In the case of fisheries, a range of factors influence how fishermen interact with the marine environment, including length of fishing experience (Pauly 1995), scale of operation (Crona 2006), gear type (Ames 2002), and fishing portfolios (García-Quijano 2006, Garavito-Bermúdez et al. 2016, Stoll et al. 2016). Each of these factors affect the “pieces” of the ecosystem that resource users interact with, which in turn influences the information that they acquire. Increasingly, fishermen’s decisions are also influenced by management systems that have been created to address specific problems in particular fisheries, in part, by limiting access to those fisheries by creating fishing licenses in order to prevent overexploitation of stocks (Stoll et al. 2016). As natural resources around the world become increasingly managed, and these management systems constrain the way fishermen interact with the marine environment, understanding how these institutions affect LEK becomes increasingly important for setting expectations for the kind of knowledge that LEK can contribute to management.

In this paper, we describe fishermen’s knowledge of the marine ecosystem in a region of Maine where fishermen have a long history of informing management, and examine the relationship between LEK and fishing access. Here, we use fisherman as a gender-neutral term because it is the one used most commonly by both men and women who fish in Maine, including all of the individuals we interviewed. Maine is an appropriate context to test hypotheses about the role of fisheries management on LEK because the fishing fleet has historically participated in a wide range of fisheries and individuals have vastly different fishing portfolios (Stoll et al. 2017). Fishermen gain access to fisheries by acquiring and maintaining fishing licenses for particular species; however, access to nearly all fisheries is limited, which makes it difficult (and in some cases impossible) for a fisherman to participate in a fishery if s/he does not already hold a license because of restrictions that have been put on the fisheries (Stoll et al. 2016).
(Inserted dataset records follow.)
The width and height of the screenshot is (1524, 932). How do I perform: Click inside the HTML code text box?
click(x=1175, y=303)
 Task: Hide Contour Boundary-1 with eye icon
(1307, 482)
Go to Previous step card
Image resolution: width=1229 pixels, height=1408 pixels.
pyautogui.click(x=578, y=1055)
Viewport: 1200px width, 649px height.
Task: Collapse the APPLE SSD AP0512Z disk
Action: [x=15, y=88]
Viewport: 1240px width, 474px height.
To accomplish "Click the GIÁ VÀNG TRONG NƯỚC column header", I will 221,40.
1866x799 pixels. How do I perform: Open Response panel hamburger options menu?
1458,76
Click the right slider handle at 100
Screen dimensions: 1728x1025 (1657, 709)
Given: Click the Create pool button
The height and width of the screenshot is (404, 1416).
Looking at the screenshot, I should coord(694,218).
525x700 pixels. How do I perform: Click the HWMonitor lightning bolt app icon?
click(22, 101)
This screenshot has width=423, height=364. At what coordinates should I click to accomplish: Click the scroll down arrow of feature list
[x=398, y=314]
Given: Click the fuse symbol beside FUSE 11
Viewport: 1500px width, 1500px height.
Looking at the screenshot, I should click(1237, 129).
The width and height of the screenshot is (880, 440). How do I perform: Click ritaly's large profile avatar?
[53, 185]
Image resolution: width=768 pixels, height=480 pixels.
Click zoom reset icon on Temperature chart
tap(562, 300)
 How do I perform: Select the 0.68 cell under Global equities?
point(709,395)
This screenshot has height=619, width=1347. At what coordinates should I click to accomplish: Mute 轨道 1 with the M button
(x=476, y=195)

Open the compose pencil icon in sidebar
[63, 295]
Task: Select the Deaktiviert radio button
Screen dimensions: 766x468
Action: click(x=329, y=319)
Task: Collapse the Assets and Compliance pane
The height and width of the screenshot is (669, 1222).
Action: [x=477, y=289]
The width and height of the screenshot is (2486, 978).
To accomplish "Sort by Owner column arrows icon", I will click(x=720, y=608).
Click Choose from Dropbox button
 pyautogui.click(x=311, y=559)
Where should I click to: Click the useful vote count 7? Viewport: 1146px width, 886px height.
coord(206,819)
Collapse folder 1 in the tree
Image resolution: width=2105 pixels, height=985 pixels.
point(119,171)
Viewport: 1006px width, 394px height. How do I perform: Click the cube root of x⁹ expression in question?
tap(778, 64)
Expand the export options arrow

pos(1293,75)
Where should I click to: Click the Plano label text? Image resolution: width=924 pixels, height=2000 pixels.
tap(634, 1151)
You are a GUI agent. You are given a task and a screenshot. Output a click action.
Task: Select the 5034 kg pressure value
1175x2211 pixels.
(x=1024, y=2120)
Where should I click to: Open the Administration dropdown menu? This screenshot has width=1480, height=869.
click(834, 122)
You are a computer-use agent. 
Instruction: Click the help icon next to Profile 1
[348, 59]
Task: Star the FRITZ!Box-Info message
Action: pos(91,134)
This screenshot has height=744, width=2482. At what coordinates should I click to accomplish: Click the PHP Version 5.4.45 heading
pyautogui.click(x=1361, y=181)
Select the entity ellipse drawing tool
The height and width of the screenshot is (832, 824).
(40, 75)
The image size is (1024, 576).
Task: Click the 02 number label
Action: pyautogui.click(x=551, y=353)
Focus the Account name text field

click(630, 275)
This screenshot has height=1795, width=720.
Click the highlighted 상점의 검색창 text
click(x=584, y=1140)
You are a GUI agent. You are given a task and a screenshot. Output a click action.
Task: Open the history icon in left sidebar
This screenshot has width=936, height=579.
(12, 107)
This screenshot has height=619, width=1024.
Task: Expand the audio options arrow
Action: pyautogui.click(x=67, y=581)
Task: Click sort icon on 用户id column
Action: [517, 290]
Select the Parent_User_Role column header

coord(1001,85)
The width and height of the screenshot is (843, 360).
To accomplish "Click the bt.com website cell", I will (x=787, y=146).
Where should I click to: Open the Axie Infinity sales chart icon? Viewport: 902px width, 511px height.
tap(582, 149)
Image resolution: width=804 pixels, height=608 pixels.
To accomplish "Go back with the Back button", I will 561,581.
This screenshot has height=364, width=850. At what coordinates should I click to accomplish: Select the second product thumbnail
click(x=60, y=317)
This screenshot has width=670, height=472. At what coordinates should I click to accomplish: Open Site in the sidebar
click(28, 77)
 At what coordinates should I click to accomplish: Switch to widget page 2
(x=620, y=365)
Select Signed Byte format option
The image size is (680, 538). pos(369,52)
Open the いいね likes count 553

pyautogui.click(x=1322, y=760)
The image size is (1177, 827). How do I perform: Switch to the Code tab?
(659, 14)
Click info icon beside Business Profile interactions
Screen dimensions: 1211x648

We use a multilevel network approach to explore the heterogeneity in LEK among fishermen in the eastern Gulf of Maine. Specifically, we analyze cognitive maps of the ecosystem structure and dynamics described by fishermen during in-depth, open-ended interviews. Cognitive maps are qualitative models of a system that are composed of variables (hereafter, nodes) and the causal relationships between those nodes (hereafter, edges), and can be used to produce graphical representations of knowledge about a system, i.e., networks (Hmelo-Silver and Pfeffer 2004, Özesmi and Özesmi 2004). Similar approaches have been used to explore variability in stakeholders’ perceptions of marine food webs (Stier et al. 2017), describe fishermen’s ecological, social, and historical knowledge about the health of a fish stock (Curtin and Hammit 2012), model the organization of individual and community knowledge about fishery systems (Gray et al. 2012), and investigate the drivers of ecological complexity (Garavito-Bermúdez et al. 2016) and the emergence of leadership among fishers (Stoll 2017). Researchers have systematically used cognitive maps to examine fishermen’s knowledge about specific food webs (Gray et al. 2012, Stier et al. 2017), within discrete boundaries like individual lakes or fishing villages (Olsson and Folke 2001, Crona 2006, Garavito-Bermúdez et al. 2016), and about particular fisheries (Curtin and Hammit 2012). Here, we do not limit our observations to a single fishery, community, or food web, but rather examine the breadth and distribution of knowledge held by fishermen across a relatively broad space and about multiple commercially important species. In so doing, we are able to address questions about patterns in LEK at both individual and group levels with special attention to the influence of management, which currently constrains fishermen’s access to diversified portfolios, thereby limiting their capacity to contribute their knowledge to management.

METHODS

Soliciting local ecological knowledge

We conducted in-depth, semistructured interviews with 17 commercial fishermen in 12 towns in eastern Maine who participate or have participated in a combined total of 18 fisheries. To understand the relationship between fishing access and the production of ecological knowledge, interviews were conducted with fishermen with experience in nearly all of the commercially important fisheries in Maine, including the lobster (Homarus americanus), elver (Anguilla rostrata), herring (Clupea harengus), softshell clam (Mya arenaria), groundfish, urchin (Strongylocentrotus droebachiensis), and scallop (Placopecten magellanicus) fisheries.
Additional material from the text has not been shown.